[[ DATA FOR PROCESSING open ]]

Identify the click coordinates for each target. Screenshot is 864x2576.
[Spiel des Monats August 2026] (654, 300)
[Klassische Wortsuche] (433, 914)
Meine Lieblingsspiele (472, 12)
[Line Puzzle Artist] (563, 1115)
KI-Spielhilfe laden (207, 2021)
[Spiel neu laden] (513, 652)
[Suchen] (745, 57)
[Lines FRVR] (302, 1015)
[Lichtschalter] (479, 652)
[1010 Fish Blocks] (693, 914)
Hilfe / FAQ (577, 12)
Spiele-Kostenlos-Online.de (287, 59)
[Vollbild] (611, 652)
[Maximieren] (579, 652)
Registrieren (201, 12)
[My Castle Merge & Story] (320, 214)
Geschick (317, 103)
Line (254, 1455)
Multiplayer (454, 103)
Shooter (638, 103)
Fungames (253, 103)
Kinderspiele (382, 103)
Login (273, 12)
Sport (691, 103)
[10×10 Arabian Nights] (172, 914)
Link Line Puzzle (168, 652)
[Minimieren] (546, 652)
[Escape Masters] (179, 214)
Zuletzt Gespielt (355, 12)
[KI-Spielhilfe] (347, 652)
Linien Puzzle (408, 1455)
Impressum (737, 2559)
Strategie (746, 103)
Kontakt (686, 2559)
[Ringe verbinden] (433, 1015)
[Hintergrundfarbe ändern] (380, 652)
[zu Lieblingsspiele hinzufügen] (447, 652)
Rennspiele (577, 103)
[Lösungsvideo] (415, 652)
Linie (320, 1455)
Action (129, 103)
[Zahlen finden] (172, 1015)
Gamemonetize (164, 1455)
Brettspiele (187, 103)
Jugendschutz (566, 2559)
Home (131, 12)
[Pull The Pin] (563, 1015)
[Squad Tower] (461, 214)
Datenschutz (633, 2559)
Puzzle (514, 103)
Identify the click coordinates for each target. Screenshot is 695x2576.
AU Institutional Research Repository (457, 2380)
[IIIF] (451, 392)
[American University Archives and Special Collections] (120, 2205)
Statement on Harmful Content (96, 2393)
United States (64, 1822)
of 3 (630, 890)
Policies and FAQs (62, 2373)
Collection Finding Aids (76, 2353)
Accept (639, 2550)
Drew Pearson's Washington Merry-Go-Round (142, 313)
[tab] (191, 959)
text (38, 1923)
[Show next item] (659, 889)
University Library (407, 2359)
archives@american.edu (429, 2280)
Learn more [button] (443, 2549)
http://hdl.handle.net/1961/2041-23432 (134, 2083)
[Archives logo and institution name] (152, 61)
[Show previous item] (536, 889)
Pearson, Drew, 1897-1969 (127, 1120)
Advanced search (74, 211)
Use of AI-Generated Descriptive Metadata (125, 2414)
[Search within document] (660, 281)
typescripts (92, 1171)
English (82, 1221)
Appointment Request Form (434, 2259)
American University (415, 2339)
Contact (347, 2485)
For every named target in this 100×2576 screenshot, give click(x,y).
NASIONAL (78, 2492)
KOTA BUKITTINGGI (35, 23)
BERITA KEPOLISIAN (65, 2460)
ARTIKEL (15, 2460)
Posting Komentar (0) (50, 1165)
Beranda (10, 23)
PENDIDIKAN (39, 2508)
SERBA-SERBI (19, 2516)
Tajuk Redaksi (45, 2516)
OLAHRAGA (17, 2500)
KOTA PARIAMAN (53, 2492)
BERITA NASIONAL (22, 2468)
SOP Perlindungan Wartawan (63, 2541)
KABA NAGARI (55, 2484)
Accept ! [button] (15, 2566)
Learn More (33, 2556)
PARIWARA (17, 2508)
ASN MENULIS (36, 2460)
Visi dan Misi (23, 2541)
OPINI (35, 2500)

[[ DATA FOR PROCESSING closed ]]

◆ WHAT YOU ARE ASKED TO DO:
From the line holding "Spiele-Kostenlos-Online.de (287, 59)" to the line holding "[IIIF] (451, 392)", inclusive, restate each line above exactly as written.

◆ YOUR SOLUTION:
Spiele-Kostenlos-Online.de (287, 59)
[Vollbild] (611, 652)
[Maximieren] (579, 652)
Registrieren (201, 12)
[My Castle Merge & Story] (320, 214)
Geschick (317, 103)
Line (254, 1455)
Multiplayer (454, 103)
Shooter (638, 103)
Fungames (253, 103)
Kinderspiele (382, 103)
Login (273, 12)
Sport (691, 103)
[10×10 Arabian Nights] (172, 914)
Link Line Puzzle (168, 652)
[Minimieren] (546, 652)
[Escape Masters] (179, 214)
Zuletzt Gespielt (355, 12)
[KI-Spielhilfe] (347, 652)
Linien Puzzle (408, 1455)
Impressum (737, 2559)
Strategie (746, 103)
Kontakt (686, 2559)
[Ringe verbinden] (433, 1015)
[Hintergrundfarbe ändern] (380, 652)
[zu Lieblingsspiele hinzufügen] (447, 652)
Rennspiele (577, 103)
[Lösungsvideo] (415, 652)
Linie (320, 1455)
Action (129, 103)
[Zahlen finden] (172, 1015)
Gamemonetize (164, 1455)
Brettspiele (187, 103)
Jugendschutz (566, 2559)
Home (131, 12)
[Pull The Pin] (563, 1015)
[Squad Tower] (461, 214)
Datenschutz (633, 2559)
Puzzle (514, 103)
Identify the click coordinates for each target. Screenshot is 695x2576.
AU Institutional Research Repository (457, 2380)
[IIIF] (451, 392)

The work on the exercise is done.